Today, the startup, which is part of the latest batch of TechStars NYC companies, is announcing that it’s raised a funding round of $1.5 million, led by RRE and Foundry Group.
The service, which is limiting itself to users in NYC for now, launched eight weeks ago. The array of experiences listed on the site include everything from learning about spices, to dance lessons to, yes, playing pinball with the GroupMe team. Each experience lists a day and time, as well as how many slots are left open and the cost. From there, you can book it through Eventbrite — SideTour takes a 20% cut, which has been reduced to 15% for the beta period.
The site is still pretty early on, so a few obvious features are missing. But Vipin Goyal says that there’s a lot on the way: users and hosts will be able to create profiles, and hosts will be able to accept/reject people who want to attend their experiences (a particularly good idea if you’re inviting people into your home). Another obvious addition would be a review system so that attendees can rate how each experience went.

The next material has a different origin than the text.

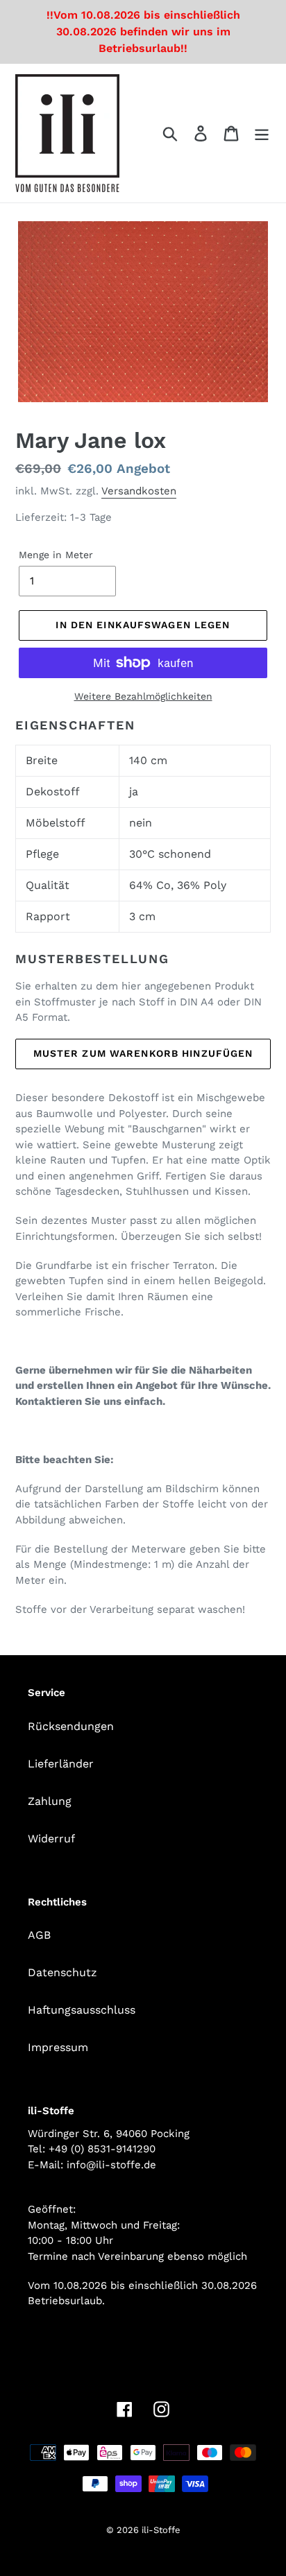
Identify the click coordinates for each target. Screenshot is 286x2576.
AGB (39, 1935)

Goyal acknowledges that there are several other startups, like Skyara and Vayable, setting out to do similar things (I’ve heard the ‘Airbnb for activities’ pitch several times). But he says most of them are using a listing model, where users find something they want to do and then contact the host to arrange it. In contrast, SideTour uses an appointment system — a professional chef, for example, would specify exactly which night they were going to be making that homecooked meal, and then people buy tickets to that event.
This model lends itself well to social experiences — Goyal says that oftentimes the five or ten people at a given experience wind up bonding (they might know each other to start, but they’re all there because they have a shared interest), and will sometimes meet up again after the event. And as a sign that the site is starting to get some traction, he says that a it’s starting to get inbound attention from hosts (like the aforementioned sou chef) who want to offer their skills in a different setting.